Is it any wonder witness after witness looks over their shoulders at the Hall case, or the Brockie case, where a printer was asked to print gay literature, refused and was sued, or the Trinity Western case, where all students signed on for a certain code of sexual conduct and the teacher's board said that it made them ineligible to teach in the schools of British Columbia? Is it any wonder therefore that these folks feel naked and exposed to certain aspects of judicial activism and take no comfort in the bland assurances that the guarantee of religious freedom will offer protection of religious expression?
It would be of some comfort if Parliament could be explicit in its guarantee of freedom of expression but I am afraid that would be an illusion. A robust freedom to dissent act or a human rights code might be of some comfort, as several witnesses suggested, but the courts will rightly say to that kind of idea, “Is the charter not enough?” Those in the religious community who are constantly paraded before the human rights boards and courts do not think the fig leaf of a charter provides them with any protection at all. It is almost a case of words are not enough.
The other thing that makes one wonder about this issue is Parliament itself.

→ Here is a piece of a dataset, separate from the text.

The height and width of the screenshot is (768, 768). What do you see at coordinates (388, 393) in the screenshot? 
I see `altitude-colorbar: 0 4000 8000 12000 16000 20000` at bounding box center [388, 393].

In 1999 we passed an overwhelming resolution after a day of very animated debate re-affirming the traditional definition of marriage. The preamble of Bill C-23, re-affirmed the traditional definition of marriage and brought it from a common law interpretation into an actual statutory bill. That has scarcely slowed down judicial trains heading toward a clash with Parliament, one which Parliament cannot win.
Twice in the last few years Parliament has spoken forcefully and unequivocally. Yet our system is such that the courts hold the ultimate trump card, which brings me back to my original point. It is extremely difficult to fashion a public policy which takes into account divergent interests and views when the legal environment is such that “you do it our way or we will do it for you”.
How does one fashion a response in the face of such a threat? I, and quite a number of others, believe we would be quite willing to address the genuine equity issues that rise before us, those broader issue, but the courts have effectively put us in a zero-sum game: “you win; you lose”. Unfortunately, the effect of which is that we all lose.